On Monday evening, President Tayyip Erdogan lifted weekend lockdowns in low- and medium-risk cities and limited lockdowns to Sundays in those deemed higher risk under what he called a “controlled normalisation.”
Cafe and restaurant owners, limited to takeaway service for much of last year, have long urged a reopening of in-house dining after sector revenues dropped 65%. They also want relief from growing debt, and from social security and tax payments.
“We were serving 4,000-5,000 people a week. Now with takeaway services we are serving only 500 people,” Istanbul-based Pideban restaurant owner Yusuf Kaptanoglu said before the easing measures were announced.

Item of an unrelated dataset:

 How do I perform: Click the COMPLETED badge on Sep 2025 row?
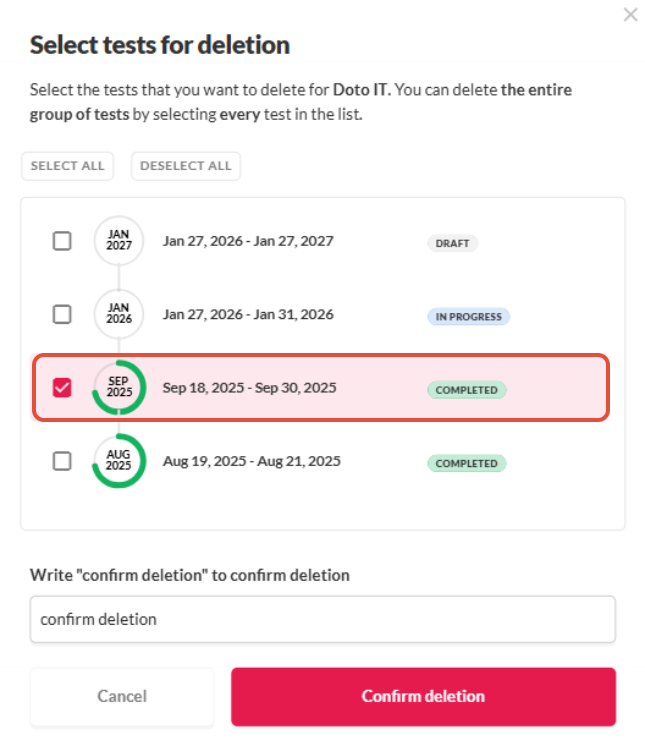coord(467,390)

“I did not benefit from any support including loan support,” he said.
Across Turkey, pre- and primary schools as well as grades 8-12 resumed partial in-person education.
Yet the moves come as new daily coronavirus cases rose to 11,837 on Tuesday, the highest since Jan. 7 and up from 9,891 a day earlier, according to official data. Cases were around 6,000 in late January.
“The number of mutant virus cases is increasingly rising. We do not see conditions to return to an old ‘normal’,” the Turkish Medical Association said on Twitter, calling for higher rates of testing and inoculation.
“Political and economic interests must not take precedence over human life and science,” it added.
Turkey, with a population of 83 million, has administered 9.18 million vaccines in a campaign that began in mid-January. More than 7.18 million people have received a first shot and 2 million have received a second.